TRIM28 regulates Igf2-H19 and Dlk1-Gtl2 imprinting by distinct mechanisms during sheep fibroblast proliferation.

DNA methylation is an essential epigenetic modification involved in regulating gene expression and maintaining epigenetic information across generations. However, how these marks are recognized and interpreted to activate or repress imprinted genes is not fully understood. Preliminary evidence describes the transcriptional repressor TRIM28 as a key regulator of imprinted gene expression during and after early genome-wide reprogramming. Aberrant expression of imprinted genes maybe one possible cause of incomplete epigenetic reprogramming and low efficiency in somatic cell nuclear transfer.

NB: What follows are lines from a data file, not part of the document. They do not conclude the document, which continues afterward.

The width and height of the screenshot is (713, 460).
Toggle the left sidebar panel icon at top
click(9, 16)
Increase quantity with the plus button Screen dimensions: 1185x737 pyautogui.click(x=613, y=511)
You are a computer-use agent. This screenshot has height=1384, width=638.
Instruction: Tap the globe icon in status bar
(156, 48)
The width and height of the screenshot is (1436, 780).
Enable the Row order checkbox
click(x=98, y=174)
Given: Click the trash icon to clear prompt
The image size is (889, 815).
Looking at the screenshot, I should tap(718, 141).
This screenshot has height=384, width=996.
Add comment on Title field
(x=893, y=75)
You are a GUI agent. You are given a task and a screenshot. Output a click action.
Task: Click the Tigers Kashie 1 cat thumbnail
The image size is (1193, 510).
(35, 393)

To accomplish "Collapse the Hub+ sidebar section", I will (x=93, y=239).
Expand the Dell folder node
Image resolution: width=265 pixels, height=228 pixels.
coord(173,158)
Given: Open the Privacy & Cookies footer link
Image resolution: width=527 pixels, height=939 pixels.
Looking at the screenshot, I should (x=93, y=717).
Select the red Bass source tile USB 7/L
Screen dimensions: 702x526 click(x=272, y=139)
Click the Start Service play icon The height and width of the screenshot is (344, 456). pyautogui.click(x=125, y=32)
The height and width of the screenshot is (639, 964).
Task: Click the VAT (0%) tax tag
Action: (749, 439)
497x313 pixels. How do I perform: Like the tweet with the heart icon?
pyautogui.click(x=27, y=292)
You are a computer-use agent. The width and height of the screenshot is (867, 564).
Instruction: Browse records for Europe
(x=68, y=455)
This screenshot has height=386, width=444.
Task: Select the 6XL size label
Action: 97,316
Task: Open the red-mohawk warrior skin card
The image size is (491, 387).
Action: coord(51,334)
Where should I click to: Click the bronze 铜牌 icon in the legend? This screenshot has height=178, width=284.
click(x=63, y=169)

Here, we perform a series of experiments to determine whether knockdown of Trim28 alters imprinted gene expression and DMR methylation in sheep embryonic fibroblast (SEF) cells. siRNA-mediated Trim28 silencing in SEF cells resulted in significantly decreased expression of Gtl2 to 30% and increased expression of Dlk1 (~1.7-fold). Moreover, knocking down Trim28 induced DNA methylation at the IG-DMR and the Gtl2 promoter was disrupted. Here, we uncover an important role for Trim28 in the maintenance of DNA methylation at IG-DMR during replication-dependent dilution of methylated cytosine during cellular proliferation. Unlike Dlk1-Gtl2 however, knocking down Trim28 does not affect DMR methylation in the Igf2-H19 gene cluster, yet results in increased expression of Igf2 and H19. Interestingly, Peg3 expression decreased by 60% in Trim28 knockdown cells. PEG3 as a transcriptional repressor to the H19-ICR that interacts with the co-repressor protein TRIM28 through KRAB-A. Trim28 therefore appears to control the Igf2-H19 imprinted cluster indirectly via PEG3, which is distinct from its classical role in preserving DNA methylation during DNA replication. Our results therefore indicate that Trim28 regulates imprinted gene expression through at least two distinct mechanisms during cells proliferation.